Look who it is, our readers’ favorite distributed, RESTful search and analytics engine. We’re not just saying that though. According to the results of our yearly survey, 59 percent of the respondents were very excited about Elasticsearch, thus making it the runner-up. The winner, PostgreSQL, managed to get 63 percent of the respondents excited about the prospect of using it this year.
Find out more about the results here.
Elasticsearch 6.0 is here
A couple of months ago we talked with Shay Banon, founder and CEO of Elastic and the creator of Elasticsearch about what’s coming later this year — and implicitly about Elasticsearch 6.0.
[Elasticsearch 6.0] has many new features across the entire Elastic Stack. We’ve created an entire new upgrade experience for migrating applications to new versions, worked hard in Lucene 7 to make searches even faster and more efficient, created a new Kibana query language called Kuery, developed many new alerting and security features in X-Pack, and will be delivering a user interface to manage Logstash pipelines.
Read the entire interview here.
They’ve kept their promise — making upgrades is easier than ever. “You can now do a rolling upgrade (without any cluster downtime) from the latest Elasticsearch 5.x (currently 5.6.3) to Elasticsearch 6.x,” according to the blog post announcing the 6.0 release.
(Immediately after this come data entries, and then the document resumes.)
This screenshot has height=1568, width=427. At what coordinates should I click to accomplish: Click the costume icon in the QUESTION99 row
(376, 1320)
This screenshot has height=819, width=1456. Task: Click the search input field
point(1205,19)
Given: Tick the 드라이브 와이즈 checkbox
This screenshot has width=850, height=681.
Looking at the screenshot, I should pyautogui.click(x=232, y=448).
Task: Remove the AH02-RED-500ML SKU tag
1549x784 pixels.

However, there are a few exceptions. For example, if you use X-Pack Security without SSL/TLS enabled. TLS between nodes is required in X-Pack Security in 6.0 — if you aren’t already using it, the only way to enable it is to do a full cluster restart. You should read the Stack upgrade docs before you begin the upgrade process.
One of the stars of the Elasticsearch 6.0 release is sequence IDs, which allows for operations-based shard recovery. In short, each shard is able to replay just the operations missing from that shard making the recovery process much more efficient. Previously, the process was long and costly because if a node disconnected from the cluster due to a network problem or a node restart, each shard on the node would have to be resynced by comparing segment files with the primary shard and copying over any segments that were different.
Sparsely populated fields get a major improvement
“Doc-values provide a fast columnar data store — it’s part of the magic that makes aggregations so fast in Elasticsearch.” Right now, you only pay for what you use. Even though the amount of space dense fields use has remained unchanged, sparse fields will be significantly smaller. The result is that disk space usage and merge times are reduced and query throughput is improved as the file system cache can be better utilized.
“Imagine that you have a large search-heavy index. Searches should be super-fast, but a significant part of every search request is sorting the results into the correct order in order to return just the top 10 best hits.” The biggest benefit of index sorting is that you can pay the price of sorting at index time (30-40% of throughput) and not at search time. The result is that a search can terminate once it has gathered sufficient hits.
However, if you want to use index sorting, you should know that your documents must be sorted at index time in the same order as will be used for your primary sort criterion at search time so it won’t work well where your primary sort is on the relevance
_score. If you want to use it for searches with aggregations, forget about it — aggregations have to examine all documents regardless and can’t terminate early.
The non-obvious benefit of index sorting is that sorting on low-cardinality fields such as
is_published (commonly used as filters) can result in more efficient searches since all potential matching documents are grouped together.
Searches are more scalable
Searches across many shards have been made more scalable by adding:
- A fast pre-check phase which can immediately exclude any shards that can’t possibly match the query.
- Batched reduction of results to reduce memory usage on the coordinating node.
- Limits to the number of shards which are searched in parallel, so that a single query cannot dominate the cluster.